T
Tony Hill
Hi all
I came across a rather interesting set of numbers a little while back
and was wondering if anyone had any thoughts on the matter. To start
with, here are the benchmarks (part of a Prescott review):
http://techreport.com/reviews/2004q1/p4-prescott/index.x?pg=14
In particular have a look at the BLAS DGEMM numbers for
double-precision floating point. The P4 scores are mostly what you
might expect: compiled C x87 code is fairly slow, assembly code for
x87 is about a fair bit faster and SSE2 vectorized code is a lot
faster again.
Starting to look at the Athlon64's performance things are mostly
fairly normal as well. SSE2 vector performance is lower than the
P4's, but given that the Athlon64 and the P4 have the exact same
maximum theoretical performance per clock and the P4 runs at much
higher clock speeds this is to be expected. The Athlon64 shows rather
impressive compiled C code (significantly faster than the P4 here),
but again this isn't too surprising, especially given that the tests
are compiled with Microsoft's Visual.Net compiler rather than Intel's
C compiler.
Where things really get a bit odd though is with the SSE2 scalar code.

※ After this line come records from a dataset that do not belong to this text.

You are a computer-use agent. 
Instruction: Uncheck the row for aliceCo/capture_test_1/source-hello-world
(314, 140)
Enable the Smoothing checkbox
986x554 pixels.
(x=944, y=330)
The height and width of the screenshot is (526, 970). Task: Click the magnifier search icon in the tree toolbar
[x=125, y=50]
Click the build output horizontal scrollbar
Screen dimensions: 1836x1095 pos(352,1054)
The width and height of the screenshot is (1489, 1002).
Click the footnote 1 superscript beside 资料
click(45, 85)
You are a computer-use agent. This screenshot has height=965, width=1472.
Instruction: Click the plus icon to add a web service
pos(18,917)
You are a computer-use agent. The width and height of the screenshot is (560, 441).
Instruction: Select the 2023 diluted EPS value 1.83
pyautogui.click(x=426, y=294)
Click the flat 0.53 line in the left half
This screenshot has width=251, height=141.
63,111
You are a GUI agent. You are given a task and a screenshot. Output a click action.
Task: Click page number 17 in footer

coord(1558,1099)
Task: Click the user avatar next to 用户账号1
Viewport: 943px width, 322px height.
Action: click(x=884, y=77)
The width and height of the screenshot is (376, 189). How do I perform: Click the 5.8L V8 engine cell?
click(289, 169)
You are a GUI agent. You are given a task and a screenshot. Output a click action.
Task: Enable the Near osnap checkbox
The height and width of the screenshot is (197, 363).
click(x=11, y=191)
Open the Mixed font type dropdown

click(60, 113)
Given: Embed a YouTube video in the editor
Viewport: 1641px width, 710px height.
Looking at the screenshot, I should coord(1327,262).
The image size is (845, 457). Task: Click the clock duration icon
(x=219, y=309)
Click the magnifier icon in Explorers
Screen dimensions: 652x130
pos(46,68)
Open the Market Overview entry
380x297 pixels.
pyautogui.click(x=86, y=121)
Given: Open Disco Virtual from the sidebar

The simple expectation would be that SSE2 scalar code should perform
at roughly half the speed of SSE2 vector code, give or take a bit for
memory subsystem issues. However, the numbers are REAL different
here. On the P4 system SSE2 scalar code performs at only about 1/3 of
the SSE2 vector code and it's even slower than x87 C code.
On the Athlon64 it's a TOTALLY different story. Here SSE2 scalar code
performs exactly on-par with the SSE2 vector code. x87 assembly code
also offers essentially identical performance. This doesn't seem to
be a case of the thing being bandwidth limited as the Athlon64 3400+
(64-bit memory interface) is within 3% of the performance of the
equal-clock speed Athlon64 FX 51 (128-bit memory interface). It might
be some sort of cache bandwidth limited, though my understanding of
the test is that the working set is 18MB in size, so that should blow
all caches out of the picture (someone feel free to correct me if I'm
wrong on this one).
So, basically the question for you all to ponder is simply what is the
difference between AMD and Intel's SSE2 scalar implementation? This
could have some VERY interesting implications for one important
reason: In AMD64 Long Mode (64-bit code), AMD has specifically stated
that x86, 3DNow! and MMX are deprecated in favor of SSE2 code.
According to AMD's vision of things, ALL FPU code should always be
handled the SSE2 unit. Given that the bulk of x86 floating point code
in existence today is scalar code (for better or for worse) that could
mean that SSE2 scalar performance could have a MAJOR impact on a lot
of applications.
I came across a rather interesting set of numbers a little while back
and was wondering if anyone had any thoughts on the matter. To start
with, here are the benchmarks (part of a Prescott review):
http://techreport.com/reviews/2004q1/p4-prescott/index.x?pg=14
In particular have a look at the BLAS DGEMM numbers for
double-precision floating point. The P4 scores are mostly what you
might expect: compiled C x87 code is fairly slow, assembly code for
x87 is about a fair bit faster and SSE2 vectorized code is a lot
faster again.
Starting to look at the Athlon64's performance things are mostly
fairly normal as well. SSE2 vector performance is lower than the
P4's, but given that the Athlon64 and the P4 have the exact same
maximum theoretical performance per clock and the P4 runs at much
higher clock speeds this is to be expected. The Athlon64 shows rather
impressive compiled C code (significantly faster than the P4 here),
but again this isn't too surprising, especially given that the tests
are compiled with Microsoft's Visual.Net compiler rather than Intel's
C compiler.
Where things really get a bit odd though is with the SSE2 scalar code.
The simple expectation would be that SSE2 scalar code should perform
at roughly half the speed of SSE2 vector code, give or take a bit for
memory subsystem issues. However, the numbers are REAL different
here. On the P4 system SSE2 scalar code performs at only about 1/3 of
the SSE2 vector code and it's even slower than x87 C code.
On the Athlon64 it's a TOTALLY different story. Here SSE2 scalar code
performs exactly on-par with the SSE2 vector code. x87 assembly code
also offers essentially identical performance. This doesn't seem to
be a case of the thing being bandwidth limited as the Athlon64 3400+
(64-bit memory interface) is within 3% of the performance of the
equal-clock speed Athlon64 FX 51 (128-bit memory interface). It might
be some sort of cache bandwidth limited, though my understanding of
the test is that the working set is 18MB in size, so that should blow
all caches out of the picture (someone feel free to correct me if I'm
wrong on this one).
So, basically the question for you all to ponder is simply what is the
difference between AMD and Intel's SSE2 scalar implementation? This
could have some VERY interesting implications for one important
reason: In AMD64 Long Mode (64-bit code), AMD has specifically stated
that x86, 3DNow! and MMX are deprecated in favor of SSE2 code.
According to AMD's vision of things, ALL FPU code should always be
handled the SSE2 unit. Given that the bulk of x86 floating point code
in existence today is scalar code (for better or for worse) that could
mean that SSE2 scalar performance could have a MAJOR impact on a lot
of applications.